Ziel | Nenne alle Richter, die laut dem Beschluss des Bundespatentgerichts an der Entscheidung mitgewirkt haben, jeweils mit den dort angegebenen Titeln.

Vorliegender Text |
◆ ◆ ◆ ◆

9 W (pat) 49/10
BUNDESPATENTGERICHT W (pat) 49/10 Verkündet am 18. Oktober 2017
…
BESCHLUSS In der Beschwerdesache …
BPatG 154 05.11 betreffend das Patent … hat der 9. Senat (Technischer Beschwerdesenat) des Bundespatentgerichts auf die mündliche Verhandlung vom 18. Oktober 2017 unter Mitwirkung des Vorsitzenden Richters Dipl.-Ing. Hilber sowie der Richter Paetzold, Dipl.-Ing. Sandkämper und Dipl.-Phys. Dr.-Ing. Geier beschlossen:
Die Beschwerde der Einsprechenden gegen den Beschluss der Patentabteilung 21 des Deutschen Patent- und Markenamts vom 13. Juli 2010 wird zurückgewiesen.
Die Beteiligten tragen ihre gerichtlichen und außergerichtlichen Kosten, auch des Rechtsbeschwerdeverfahrens, selbst.
Der Gegenstandswert wird auf 150.000 € festgelegt.
Gründe I.
1. Das Patent … mit der Bezeichnung "… " ist am 13. Februar 2006 angemeldet worden. Der erteilte Patentanspruch 1 lautet:
Ventileinrichtung zur manuellen Veränderung der Niveaulage eines luftgefederten Fahrzeuges, mit einem Gehäuse (1) sowie einem gegenüber dem Gehäuse (1) durch Betätigung eines Hebels (3) bewegbaren Bedienelement (2), bei der das Bedienelement (2) mittels einer Drehbewegung wenigstens in eine Senken-Stellung stellbar ist und das Bedienelement (2) zur Verhinderung einer Drehbewegung wenigstens in der Senken-Stellung mittels einer mechanischen Arretiervorrichtung (12, 26), die zwischen dem Bedienelement (2) und dem Gehäuse (1) wirkt, einrastbar ist, und bei der eine Entriegelungsvorrichtung (13, 22; 24, 27, 28, 34) vorgesehen ist, welche bei Anlegen eines elektrischen und/oder pneumatischen Signals die Rastwirkung der Arretiervorrichtung (12, 26) aufhebt, wodurch eine Rückstellung des Bedienelements (2) in eine Fahrt-Stellung ermöglicht wird.

◆ ◆ ◆ ◆

Gegebene Angaben |
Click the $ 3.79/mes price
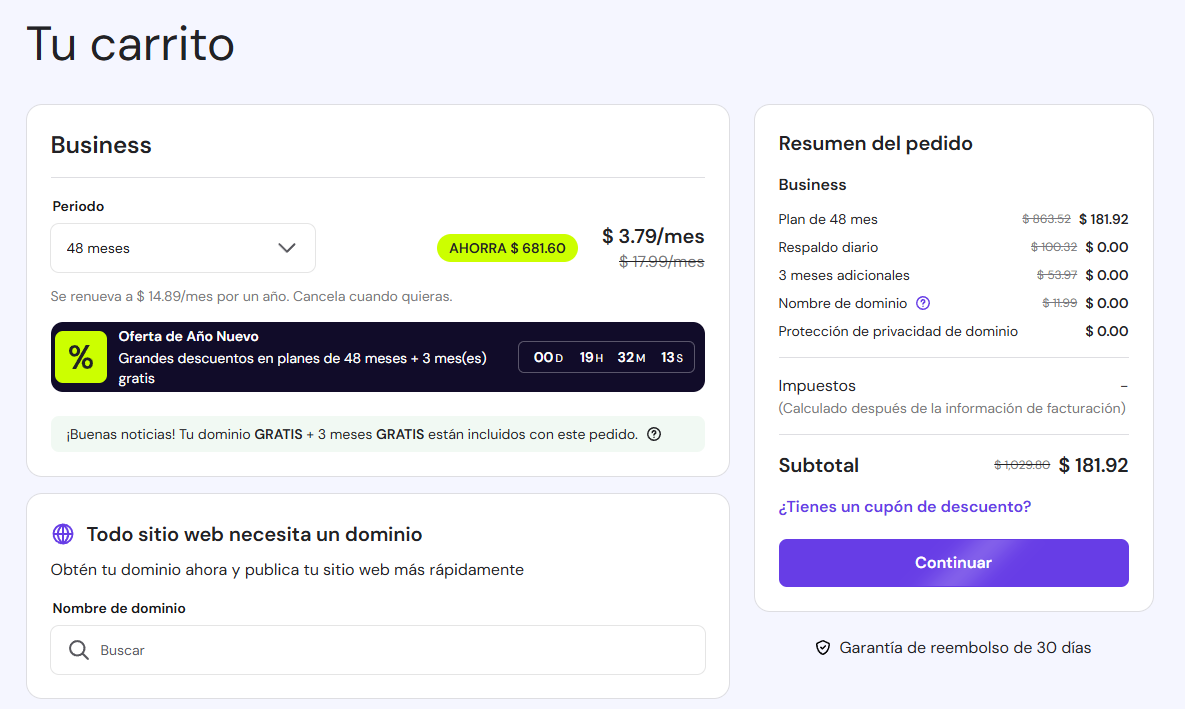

◆ ◆ ◆ ◆

Lösung |
- Vorsitzender Richter Dipl.-Ing. Hilber
- Richter Paetzold
- Richter Dipl.-Ing. Sandkämper
- Richter Dipl.-Phys. Dr.-Ing. Geier